Maybe include some of SWG's other features of the Merchant class, like being able to advertise, either through a special Trade chat channel (that was NOT open for just anyone to post in, though everyone could see it), or through placing NPC advertisers in the world; say, in a major city. I could see several opportunities for abuse or annoyances, but to me, that was a good way for SWG to cover its biggest drawback: Lack of global merchant visibility.

Maybe, instead, make a list of merchants available? Say, in each hex, you can get a list of who has a store in that hex, and where they are, with maybe a one-sentence description of their shop. That way, players only have to check that list to get some idea of who they'd want to visit first, or at all.

^^ This is good!

I like the each hex idea and keep advertising local in some way.

Goblin Squad Member

"Every inconvenience is a challenge, and games are made of challenges. This means that every inconvenience in your design is potentially someone’s game".

~ Raph Koster

Oh wow...so true. You know how many times I could have used this ammo in earlier discussions?

Goblin Squad Member

Forencith wrote:

"Every inconvenience is a challenge, and games are made of challenges. This means that every inconvenience in your design is potentially someone’s game".

~ Raph Koster

Oh wow...so true. You know how many times I could have used this ammo in earlier discussions?

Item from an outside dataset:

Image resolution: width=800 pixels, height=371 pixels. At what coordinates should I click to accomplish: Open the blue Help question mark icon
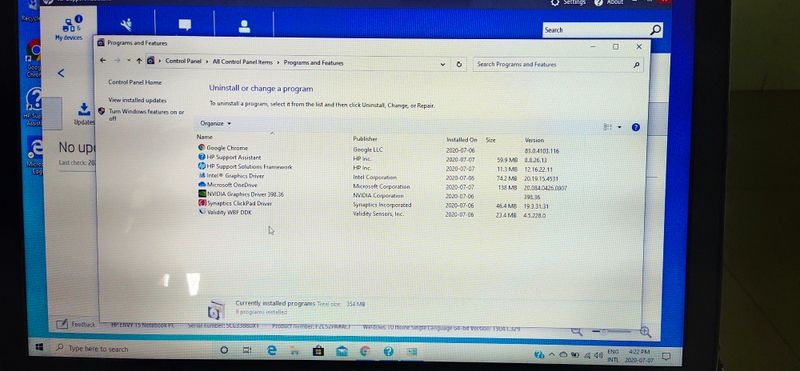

I also fully agree with this concept, also for every inconvinience, there is a player who wants to do this inconvinient thing for a profit. There will almost certainly be players who love bargain hunting, and cut deals with the cheapest sellers of everything, and make regular trips all over the world as his only activity, and then resell them in one central location for a 10-25% markup. For people who also like the bargain hunting it is worth it for them to find the dealers, for ones who hate it, it is worth it to pay the markup.

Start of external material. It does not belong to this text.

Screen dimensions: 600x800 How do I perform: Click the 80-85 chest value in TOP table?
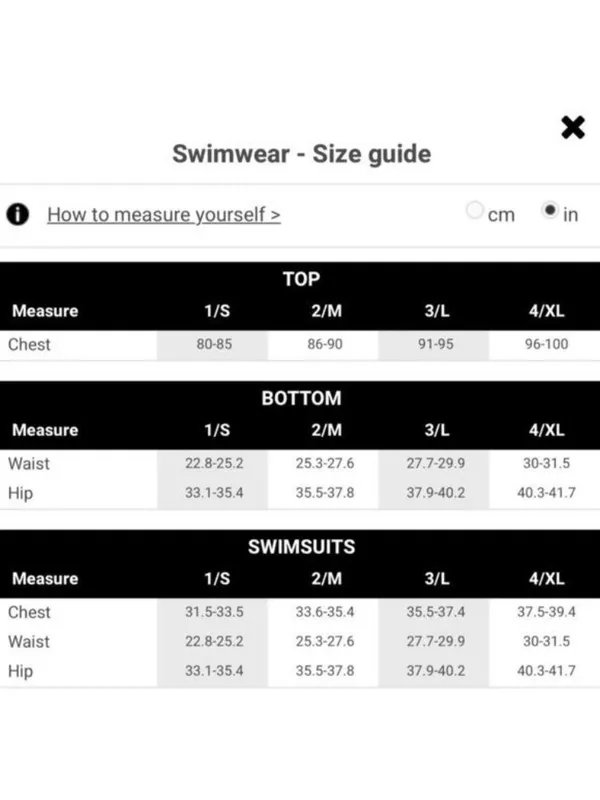pyautogui.click(x=214, y=344)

For every task that is enjoyable to someone, there are people who will capitalize on it. It is only when a task is completely unentertaining to anyone, that it is an issue.

Goblin Squad Member

Nihimon wrote:

I really believe it's not either-or.

The way I envision it, there should be lots of shops where players can sell whatever they want at whatever price they set. Having a really good location for your shop should have benefits. Having information about your competitors should give you benefits.

There should be something like an auction house, that gives buyers easy access to the shops that are easily accessible (the ones that are paying a premium for the best locations). A lot of players should be content with that.

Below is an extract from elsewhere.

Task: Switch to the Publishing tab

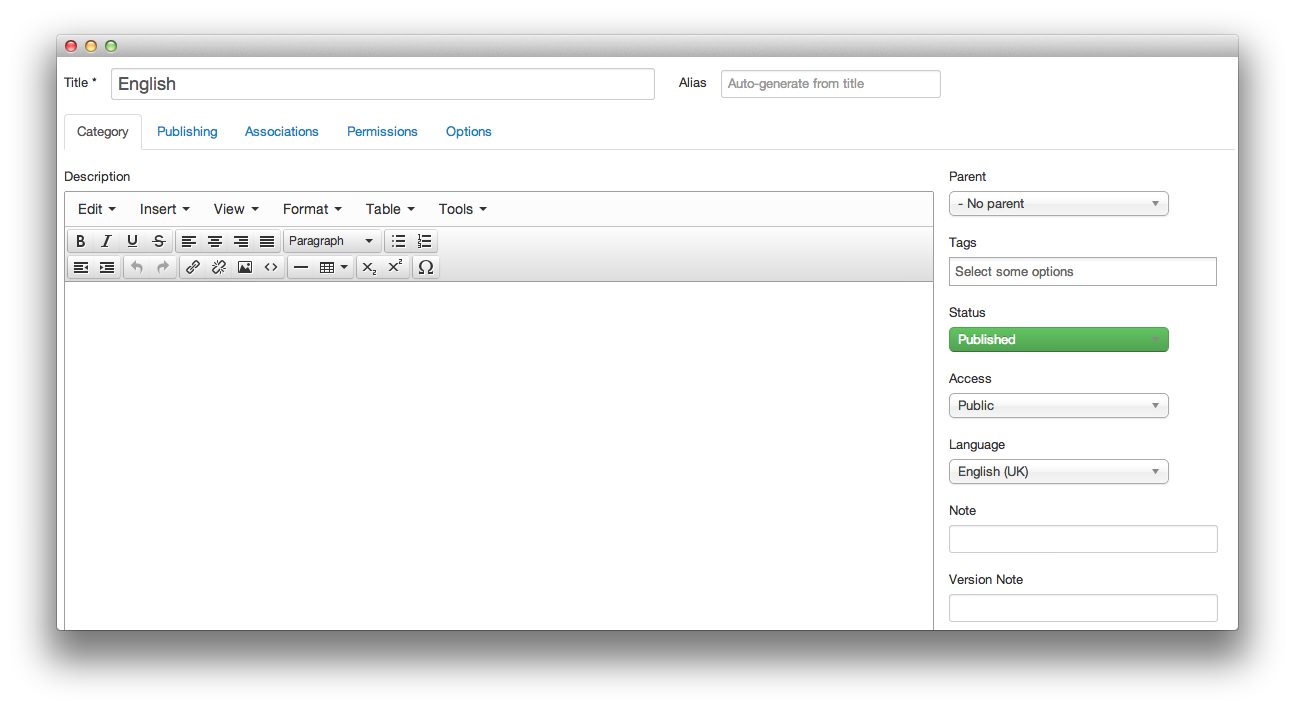Action: point(187,132)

In addition, there should be a Knowledge(Markets) Skill, preferably localized for each market, that gives you information about the less-accessible shops in that market: what they have for sale and at what price. The higher your rank in the skill, the more out-of-the-way shops you have information on.

The merchant who is paying a premium for that nice location will want this skill to keep an eye on his competitors, and make sure he's not making it worthwhile for all his buyers to get that same skill.

I really think it needs to be localized by market to ensure it's not just one of those skills that everyone picks up.

Hmm, I was thinking something similar although it kind of morphed.

This really isn't very thought through, I just came up with this like a minute ago while reading the thread, specifically Nihimon's, but here goes:

I was thinking that for each market there could be an information broker(or a number of them) that you pay a sum of money to get information about the local shops. The amount of information and "coverage" (or something) could depend on different factors. Like, say, location of the shop, amount and frequency of advertisement, things like quality of the items sold (I mean if a shop is known for selling "the best" or "really good" of anything, you usually tend to hear about them), how long it's been around, maybe even the decor could factor to some degree (could be fun that for people who like decorating their shops) et cetera, et ecetera.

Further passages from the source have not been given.